Mergesort 的这个合并函数需要 O(1) 空间还是 O(n) 空间？

Question

private ListNode merge(ListNode list1, ListNode list2) {
    ListNode dummy = new ListNode(0);
    ListNode curr = dummy;
    while (list1 != null && list2 != null) {
        if (list1.val < list2.val) {
            curr.next = list1;
            list1 = list1.next;
        } else {
            curr.next = list2;
            list2 = list2.next;
        }
        curr = curr.next;
    }
    if (list1 == null) {
        curr.next = list2;
    } else {
        curr.next = list1;
    }
    return dummy.next;
}

Here I believe due to " curr" node it takes O(n) space as curr node would gradually contain complete linked list.

Answer 1

This merge function uses O(1) space. Aside from the local variables which have a constant size, it only allocates a single ListNode in ListNode dummy = new ListNode(0);

The rest of the function just changes the next members of the list elements pointed to by list1 and list2 .

It is possible to modify the function to not even allocate a single extra object by writing an initial test to select the initial node of the resulting list.

Combining this function with a top down recursive approach or a bottom up iterative one yields a sorting algorithm with an O(log(N)) space complexity and a O(N.log(N)) time complexity.

To achieve stable sort, the comparison operator should be changed to <= .

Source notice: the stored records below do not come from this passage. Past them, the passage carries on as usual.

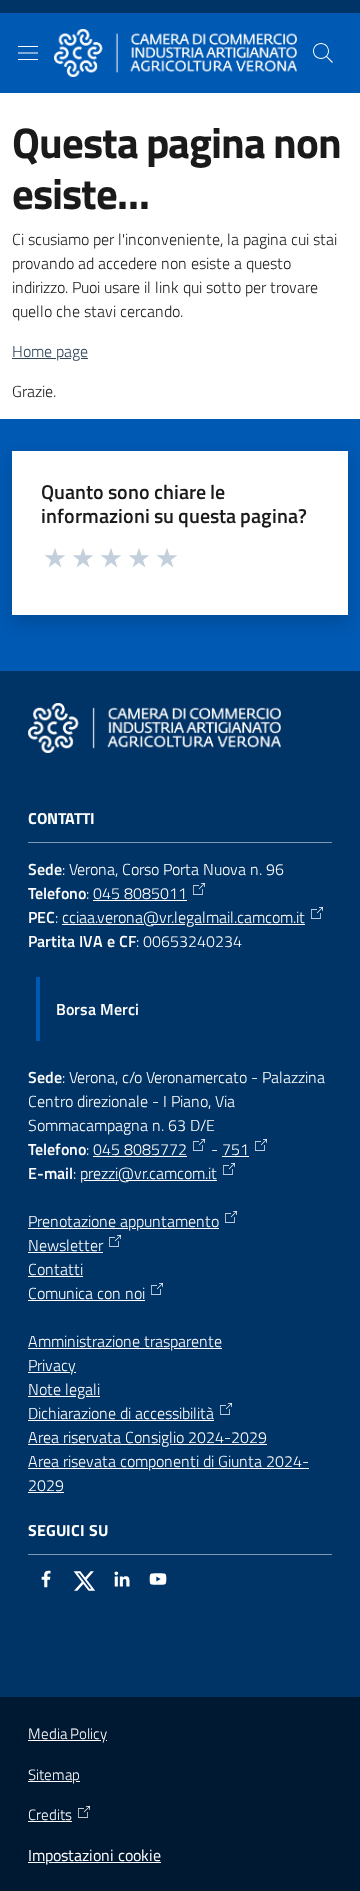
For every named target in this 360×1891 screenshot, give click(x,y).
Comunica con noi (86, 1293)
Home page (50, 351)
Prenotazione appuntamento (123, 1221)
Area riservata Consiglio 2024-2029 (147, 1437)
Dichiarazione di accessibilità (121, 1413)
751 (235, 1149)
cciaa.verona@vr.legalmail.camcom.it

Here is a modified version without any allocation:

private ListNode merge(ListNode list1, ListNode list2) {
    Listnode head, curr;
    if (list1 == null)
        return list2;
    if (list2 == null)
        return list1;
    if (list1.val <= list2.val) {
        curr = head = list1;
        list1 = list1.next;
    } else {
        curr = head = list2;
        list2 = list2.next;
    }
    while (list1 != null && list2 != null) {
        if (list1.val <= list2.val) {
            curr = curr.next = list1;
            list1 = list1.next;
        } else {
            curr = curr.next = list2;
            list2 = list2.next;
        }
    }
    curr.next = (list1 != null) ? list1 : list2;
    return head;
}

Here is a modified version with fewer tests in most cases:

private ListNode merge(ListNode list1, ListNode list2) {
    Listnode head, curr;
    if (list1 == null)
        return list2;
    if (list2 == null)
        return list1;
    if (list1.val <= list2.val) {
        curr = head = list1;
        list1 = list1.next;
        if (list1 == null) {
            curr.next = list2;
            return head;
        }
    } else {
        curr = head = list2;
        list2 = list2.next;
        if (list2 == null) {
            curr.next = list1;
            return head;
        }
    }
    for (;;) {
        if (list1.val <= list2.val) {
            curr = curr.next = list1;
            list1 = list1.next;
            if (list1 == null) {
                curr.next = list2;
                return head;
            }
        } else {
            curr = curr.next = list2;
            list2 = list2.next;
            if (list2 == null) {
                curr.next = list1;
                return head;
            }
        }
    }
}

In C or C++, the original code can be changed to avoid allocation with pointers:

static ListNode *merge(ListNode *list1, ListNode *list2) {
    ListNode *head = NULL;
    ListNode **nextp = &head;
    while (list1 && list2) {
        if (list1->val <= list2->val) {
            *nextp = list1;
            nextp = &list1->next;
            list1 = list1->next;
        } else {
            *nextp = list2;
            nextp = &list2->next;
            list2 = list2->next;
        }
    }
    *nextp = list1 ? list1 : list2;
    return head;
}